University of Canterbury Professor Dave Kelly, School of Biological Sciences, comments on what stage of the masting cycle we’re in now, and how the mega mast will affect native bird and predator numbers over summer.
When New Zealand’s beech trees seed, they produce a bounty of food for native birds – and the mammals that feed on them. These seeding events – called masts – don’t happen every year, but many species rely on them for reproduction.
This year has been called a mega-mast, as more than half of all beech forests are seeding across New Zealand. The amount of seed and fruit available has been boosted even further by the simultaneous flowering of rimu and tussock.
University of Canterbury expert Professor Dave Kelly, School of Biological Sciences, comments on what stage of the masting cycle we’re in now, and how the mega mast will affect native bird and predator numbers over summer:
There have been reports of a number of big masts in recent years, why is this year different?

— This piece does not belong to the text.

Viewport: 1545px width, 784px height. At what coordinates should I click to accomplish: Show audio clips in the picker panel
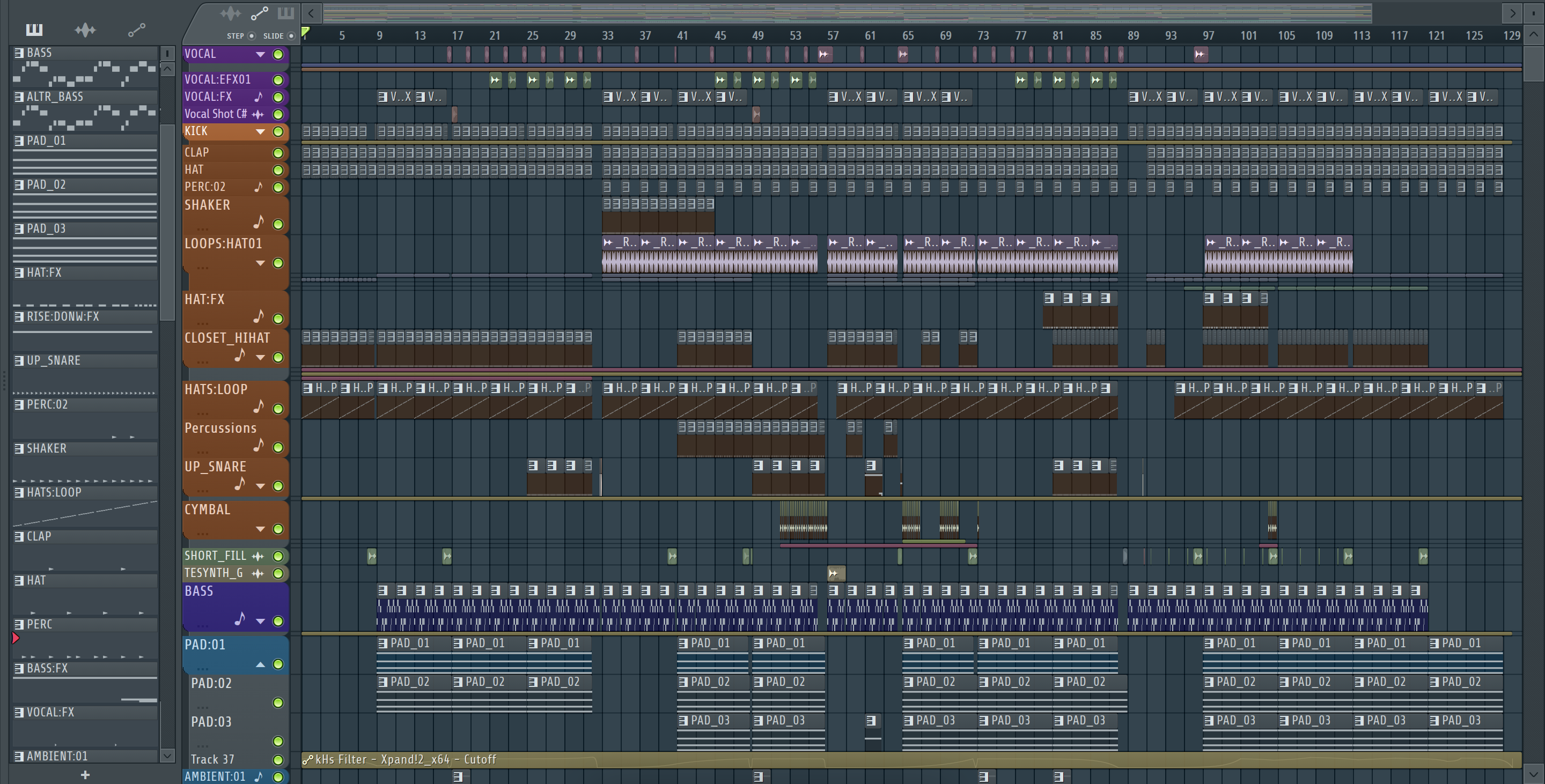click(x=85, y=29)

“Firstly it’s odd to have had three big beech/snow tussock mast years in six years (2014, 2016, 2019). We’d normally expect more like one every four or five years. Secondly, this year seems to be quite widespread, which is driven by how widespread the very warm 2017/18 summer was.”
What stage of the current masting cycle are we in now? How is this likely to progress over summer?
“In non-treated areas: mice are now peaking and running out of food. Rats (where present) are now at high levels. Stoat litters are now independent so stoat numbers are up greatly. Impact on native species is starting to rise. In 1080-treated areas, rodent numbers and stoat numbers are low and will remain low; birds are having a good breeding season.”
What does the latest research tell us about how frequent mast years are? Will we see more mega-masts? Will climate change affect the frequency?
“We have been doing a lot of research on this. There have been two hypotheses: the plants respond to the temperature difference between successive summers (the delta-T model, or DT model), which certainly gives a good statistical fit to observed flowering. Alternatively, the plants may respond to last year’s summer temperatures (T1) plus having high resources last summer, which will more likely be the case if two years ago was cold so that one year ago had low flowering.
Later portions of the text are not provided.